++++ Source information ++++

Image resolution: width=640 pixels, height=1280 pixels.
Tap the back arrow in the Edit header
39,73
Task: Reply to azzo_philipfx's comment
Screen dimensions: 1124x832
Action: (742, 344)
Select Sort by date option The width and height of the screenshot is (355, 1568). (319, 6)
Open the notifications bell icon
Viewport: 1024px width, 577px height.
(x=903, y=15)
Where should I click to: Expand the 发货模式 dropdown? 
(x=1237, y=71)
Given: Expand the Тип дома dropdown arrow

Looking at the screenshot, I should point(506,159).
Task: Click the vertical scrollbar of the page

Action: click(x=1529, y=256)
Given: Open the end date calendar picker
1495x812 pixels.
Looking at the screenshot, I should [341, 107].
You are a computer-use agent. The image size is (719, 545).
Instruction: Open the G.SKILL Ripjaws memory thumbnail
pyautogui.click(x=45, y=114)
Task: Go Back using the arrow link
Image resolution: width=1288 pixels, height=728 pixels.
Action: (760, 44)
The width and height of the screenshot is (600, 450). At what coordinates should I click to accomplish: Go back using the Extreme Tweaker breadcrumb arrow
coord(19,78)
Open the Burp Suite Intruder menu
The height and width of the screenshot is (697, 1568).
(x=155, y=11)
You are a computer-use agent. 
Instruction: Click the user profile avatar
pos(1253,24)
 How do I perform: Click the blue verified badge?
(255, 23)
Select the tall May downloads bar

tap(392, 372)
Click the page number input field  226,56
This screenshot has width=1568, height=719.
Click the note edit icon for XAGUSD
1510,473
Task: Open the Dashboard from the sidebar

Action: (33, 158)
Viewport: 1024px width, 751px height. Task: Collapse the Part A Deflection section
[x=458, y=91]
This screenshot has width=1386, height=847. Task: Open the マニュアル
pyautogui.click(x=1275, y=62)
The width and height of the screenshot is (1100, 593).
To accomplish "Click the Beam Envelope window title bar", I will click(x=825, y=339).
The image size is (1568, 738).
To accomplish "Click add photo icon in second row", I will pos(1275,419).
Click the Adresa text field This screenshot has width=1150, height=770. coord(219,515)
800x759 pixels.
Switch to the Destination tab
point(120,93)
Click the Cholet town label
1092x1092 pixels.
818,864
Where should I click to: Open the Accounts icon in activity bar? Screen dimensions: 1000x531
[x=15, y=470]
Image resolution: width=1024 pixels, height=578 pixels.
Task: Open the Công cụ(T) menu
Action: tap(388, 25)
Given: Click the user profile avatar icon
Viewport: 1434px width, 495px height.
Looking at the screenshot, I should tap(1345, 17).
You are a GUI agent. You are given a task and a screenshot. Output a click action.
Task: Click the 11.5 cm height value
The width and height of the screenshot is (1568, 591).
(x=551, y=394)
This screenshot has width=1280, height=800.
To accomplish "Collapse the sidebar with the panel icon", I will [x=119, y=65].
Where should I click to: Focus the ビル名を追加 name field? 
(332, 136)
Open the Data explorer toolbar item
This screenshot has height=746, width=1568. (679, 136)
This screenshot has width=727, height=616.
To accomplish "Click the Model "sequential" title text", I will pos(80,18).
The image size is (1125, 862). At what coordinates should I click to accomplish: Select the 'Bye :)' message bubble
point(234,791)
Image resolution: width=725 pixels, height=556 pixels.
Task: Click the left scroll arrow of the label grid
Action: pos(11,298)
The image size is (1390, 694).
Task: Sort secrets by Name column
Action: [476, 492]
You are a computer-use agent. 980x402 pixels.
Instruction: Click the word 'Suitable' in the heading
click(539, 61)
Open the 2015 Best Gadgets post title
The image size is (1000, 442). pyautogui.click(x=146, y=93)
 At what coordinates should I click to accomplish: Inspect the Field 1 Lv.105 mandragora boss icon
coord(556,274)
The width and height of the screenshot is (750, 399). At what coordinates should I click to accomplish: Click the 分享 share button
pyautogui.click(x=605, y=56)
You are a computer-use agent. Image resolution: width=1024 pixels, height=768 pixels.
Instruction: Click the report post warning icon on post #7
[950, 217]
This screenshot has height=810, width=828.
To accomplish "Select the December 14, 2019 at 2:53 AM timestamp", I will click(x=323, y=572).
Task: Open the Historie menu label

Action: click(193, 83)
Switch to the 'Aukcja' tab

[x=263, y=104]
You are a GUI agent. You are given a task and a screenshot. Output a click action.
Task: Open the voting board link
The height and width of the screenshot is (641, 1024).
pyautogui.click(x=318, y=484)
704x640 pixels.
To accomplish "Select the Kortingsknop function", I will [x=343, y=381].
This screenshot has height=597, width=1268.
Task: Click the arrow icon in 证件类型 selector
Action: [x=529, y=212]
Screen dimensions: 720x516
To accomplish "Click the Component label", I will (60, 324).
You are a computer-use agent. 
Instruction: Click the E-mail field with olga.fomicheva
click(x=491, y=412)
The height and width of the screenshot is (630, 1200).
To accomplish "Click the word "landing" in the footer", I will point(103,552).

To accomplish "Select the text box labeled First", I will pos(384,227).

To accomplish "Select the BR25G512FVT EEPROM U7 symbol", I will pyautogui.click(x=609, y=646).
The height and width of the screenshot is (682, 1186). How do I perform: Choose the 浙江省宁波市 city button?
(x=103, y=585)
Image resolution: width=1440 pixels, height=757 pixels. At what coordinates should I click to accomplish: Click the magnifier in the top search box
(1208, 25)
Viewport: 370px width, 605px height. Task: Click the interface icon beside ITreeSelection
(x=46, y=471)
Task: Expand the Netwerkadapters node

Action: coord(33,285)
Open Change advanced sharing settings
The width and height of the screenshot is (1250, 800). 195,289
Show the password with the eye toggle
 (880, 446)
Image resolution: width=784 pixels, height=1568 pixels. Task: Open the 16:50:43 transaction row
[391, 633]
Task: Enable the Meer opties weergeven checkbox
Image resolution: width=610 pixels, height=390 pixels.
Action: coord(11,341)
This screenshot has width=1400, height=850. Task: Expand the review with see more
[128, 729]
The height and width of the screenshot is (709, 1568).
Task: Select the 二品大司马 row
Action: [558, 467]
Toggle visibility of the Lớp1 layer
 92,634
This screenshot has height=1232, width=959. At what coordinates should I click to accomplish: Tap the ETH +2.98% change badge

++++

__The task__.
Set the entries above down once more, exactly as they stand.

__Written answer__.
Image resolution: width=640 pixels, height=1280 pixels.
Tap the back arrow in the Edit header
39,73
Task: Reply to azzo_philipfx's comment
Screen dimensions: 1124x832
Action: (742, 344)
Select Sort by date option The width and height of the screenshot is (355, 1568). (319, 6)
Open the notifications bell icon
Viewport: 1024px width, 577px height.
(x=903, y=15)
Where should I click to: Expand the 发货模式 dropdown? 
(x=1237, y=71)
Given: Expand the Тип дома dropdown arrow

Looking at the screenshot, I should point(506,159).
Task: Click the vertical scrollbar of the page

Action: click(x=1529, y=256)
Given: Open the end date calendar picker
1495x812 pixels.
Looking at the screenshot, I should [341, 107].
You are a computer-use agent. The image size is (719, 545).
Instruction: Open the G.SKILL Ripjaws memory thumbnail
pyautogui.click(x=45, y=114)
Task: Go Back using the arrow link
Image resolution: width=1288 pixels, height=728 pixels.
Action: (760, 44)
The width and height of the screenshot is (600, 450). At what coordinates should I click to accomplish: Go back using the Extreme Tweaker breadcrumb arrow
coord(19,78)
Open the Burp Suite Intruder menu
The height and width of the screenshot is (697, 1568).
(x=155, y=11)
You are a computer-use agent. 
Instruction: Click the user profile avatar
pos(1253,24)
 How do I perform: Click the blue verified badge?
(255, 23)
Select the tall May downloads bar

tap(392, 372)
Click the page number input field  226,56
This screenshot has width=1568, height=719.
Click the note edit icon for XAGUSD
1510,473
Task: Open the Dashboard from the sidebar

Action: (33, 158)
Viewport: 1024px width, 751px height. Task: Collapse the Part A Deflection section
[x=458, y=91]
This screenshot has width=1386, height=847. Task: Open the マニュアル
pyautogui.click(x=1275, y=62)
The width and height of the screenshot is (1100, 593).
To accomplish "Click the Beam Envelope window title bar", I will click(x=825, y=339).
The image size is (1568, 738).
To accomplish "Click add photo icon in second row", I will pos(1275,419).
Click the Adresa text field This screenshot has width=1150, height=770. coord(219,515)
800x759 pixels.
Switch to the Destination tab
point(120,93)
Click the Cholet town label
1092x1092 pixels.
818,864
Where should I click to: Open the Accounts icon in activity bar? Screen dimensions: 1000x531
[x=15, y=470]
Image resolution: width=1024 pixels, height=578 pixels.
Task: Open the Công cụ(T) menu
Action: tap(388, 25)
Given: Click the user profile avatar icon
Viewport: 1434px width, 495px height.
Looking at the screenshot, I should tap(1345, 17).
You are a GUI agent. You are given a task and a screenshot. Output a click action.
Task: Click the 11.5 cm height value
The width and height of the screenshot is (1568, 591).
(x=551, y=394)
This screenshot has width=1280, height=800.
To accomplish "Collapse the sidebar with the panel icon", I will [x=119, y=65].
Where should I click to: Focus the ビル名を追加 name field? 
(332, 136)
Open the Data explorer toolbar item
This screenshot has height=746, width=1568. (679, 136)
This screenshot has width=727, height=616.
To accomplish "Click the Model "sequential" title text", I will pos(80,18).
The image size is (1125, 862). At what coordinates should I click to accomplish: Select the 'Bye :)' message bubble
point(234,791)
Image resolution: width=725 pixels, height=556 pixels.
Task: Click the left scroll arrow of the label grid
Action: pos(11,298)
The image size is (1390, 694).
Task: Sort secrets by Name column
Action: [476, 492]
You are a computer-use agent. 980x402 pixels.
Instruction: Click the word 'Suitable' in the heading
click(539, 61)
Open the 2015 Best Gadgets post title
The image size is (1000, 442). pyautogui.click(x=146, y=93)
 At what coordinates should I click to accomplish: Inspect the Field 1 Lv.105 mandragora boss icon
coord(556,274)
The width and height of the screenshot is (750, 399). At what coordinates should I click to accomplish: Click the 分享 share button
pyautogui.click(x=605, y=56)
You are a computer-use agent. Image resolution: width=1024 pixels, height=768 pixels.
Instruction: Click the report post warning icon on post #7
[950, 217]
This screenshot has height=810, width=828.
To accomplish "Select the December 14, 2019 at 2:53 AM timestamp", I will click(x=323, y=572).
Task: Open the Historie menu label

Action: click(193, 83)
Switch to the 'Aukcja' tab

[x=263, y=104]
You are a GUI agent. You are given a task and a screenshot. Output a click action.
Task: Open the voting board link
The height and width of the screenshot is (641, 1024).
pyautogui.click(x=318, y=484)
704x640 pixels.
To accomplish "Select the Kortingsknop function", I will [x=343, y=381].
This screenshot has height=597, width=1268.
Task: Click the arrow icon in 证件类型 selector
Action: [x=529, y=212]
Screen dimensions: 720x516
To accomplish "Click the Component label", I will (60, 324).
You are a computer-use agent. 
Instruction: Click the E-mail field with olga.fomicheva
click(x=491, y=412)
The height and width of the screenshot is (630, 1200).
To accomplish "Click the word "landing" in the footer", I will point(103,552).

To accomplish "Select the text box labeled First", I will pos(384,227).

To accomplish "Select the BR25G512FVT EEPROM U7 symbol", I will pyautogui.click(x=609, y=646).
The height and width of the screenshot is (682, 1186). How do I perform: Choose the 浙江省宁波市 city button?
(x=103, y=585)
Image resolution: width=1440 pixels, height=757 pixels. At what coordinates should I click to accomplish: Click the magnifier in the top search box
(1208, 25)
Viewport: 370px width, 605px height. Task: Click the interface icon beside ITreeSelection
(x=46, y=471)
Task: Expand the Netwerkadapters node

Action: coord(33,285)
Open Change advanced sharing settings
The width and height of the screenshot is (1250, 800). 195,289
Show the password with the eye toggle
 (880, 446)
Image resolution: width=784 pixels, height=1568 pixels. Task: Open the 16:50:43 transaction row
[391, 633]
Task: Enable the Meer opties weergeven checkbox
Image resolution: width=610 pixels, height=390 pixels.
Action: coord(11,341)
This screenshot has width=1400, height=850. Task: Expand the review with see more
[128, 729]
The height and width of the screenshot is (709, 1568).
Task: Select the 二品大司马 row
Action: [558, 467]
Toggle visibility of the Lớp1 layer
 92,634
This screenshot has height=1232, width=959. At what coordinates should I click to accomplish: Tap the ETH +2.98% change badge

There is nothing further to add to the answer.